TriCEM is hosting a breakfast featuring Dr. Sam Urlacher of Duke University. He will be giving a lecture titled Childhood energetics in EvMed perspective: Metabolic energy allocation, developmental plasticity, and the nutritional/epidemiological transition.
December 3, 2018, 8:00-9:30 am
If you are interested in attending the breakfast, please email Grace Farley at grace.farley@duke.edu, as TriCEM breakfasts are by invitation only.
More information on Dr. Urlacher’s research can be found here: https://scholar.harvard.edu/samuel_s_urlacher/home
Abstract: “The way in which humans use metabolic energy is central to evolutionary (e.g., life history theory) and epidemiological (e.g., nutritional transition) frameworks for understanding variation in phenotype and health. Nonetheless, energetics research has largely been limited to industrialized populations, and we know very little about how people living in subsistence-based contexts – characterized by limited nutrition, infectious disease, and active lifestyles – actually spend calories. Understanding energy expenditure regulation during childhood is particularly critical, especially for addressing the early life origins of obesity and chronic disease that emerge during economic development. In this talk, I focus on my ongoing research with Shuar forager-horticulturalists of Amazonian Ecuador. I discuss the importance of energy allocation tradeoffs with immune activity (e.g., inflammation, antibody response) in shaping patterns of childhood growth.
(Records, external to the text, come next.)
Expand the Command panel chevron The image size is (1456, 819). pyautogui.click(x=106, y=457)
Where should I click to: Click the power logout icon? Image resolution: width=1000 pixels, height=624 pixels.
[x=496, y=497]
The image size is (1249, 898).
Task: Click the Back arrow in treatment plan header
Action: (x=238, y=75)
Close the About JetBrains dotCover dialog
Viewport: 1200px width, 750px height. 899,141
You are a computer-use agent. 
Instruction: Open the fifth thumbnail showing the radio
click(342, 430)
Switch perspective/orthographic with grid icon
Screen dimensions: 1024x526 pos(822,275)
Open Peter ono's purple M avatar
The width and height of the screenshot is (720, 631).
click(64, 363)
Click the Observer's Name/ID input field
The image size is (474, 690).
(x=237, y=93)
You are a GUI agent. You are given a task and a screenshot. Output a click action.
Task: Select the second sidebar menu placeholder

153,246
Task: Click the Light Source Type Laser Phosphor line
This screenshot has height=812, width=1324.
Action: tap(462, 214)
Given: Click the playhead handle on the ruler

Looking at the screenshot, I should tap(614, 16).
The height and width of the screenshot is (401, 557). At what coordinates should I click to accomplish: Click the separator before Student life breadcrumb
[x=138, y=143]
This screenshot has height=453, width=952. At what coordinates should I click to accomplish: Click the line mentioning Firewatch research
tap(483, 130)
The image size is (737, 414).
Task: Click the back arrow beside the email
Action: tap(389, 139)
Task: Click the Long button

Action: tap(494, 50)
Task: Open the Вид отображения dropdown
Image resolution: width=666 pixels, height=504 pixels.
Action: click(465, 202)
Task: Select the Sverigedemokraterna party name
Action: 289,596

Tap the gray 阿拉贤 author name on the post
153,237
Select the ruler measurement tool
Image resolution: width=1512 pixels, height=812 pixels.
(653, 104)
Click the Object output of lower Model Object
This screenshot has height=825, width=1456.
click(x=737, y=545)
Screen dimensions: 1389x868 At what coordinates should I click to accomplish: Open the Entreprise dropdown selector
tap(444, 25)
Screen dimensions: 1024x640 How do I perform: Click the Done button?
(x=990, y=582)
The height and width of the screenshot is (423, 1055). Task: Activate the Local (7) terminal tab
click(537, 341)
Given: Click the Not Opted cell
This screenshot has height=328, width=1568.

I also highlight the use of direct energetics measures to demonstrate that, despite dramatic differences in environment and lifestyle, Shuar total energy expenditure (kcal/day) is indistinguishable from that of children living in the US. These findings have implications for understanding the regulation of energy balance, and I argue that constraint and tradeoffs in childhood energy expenditure shape lifetime trajectories of phenotype and metabolic health.”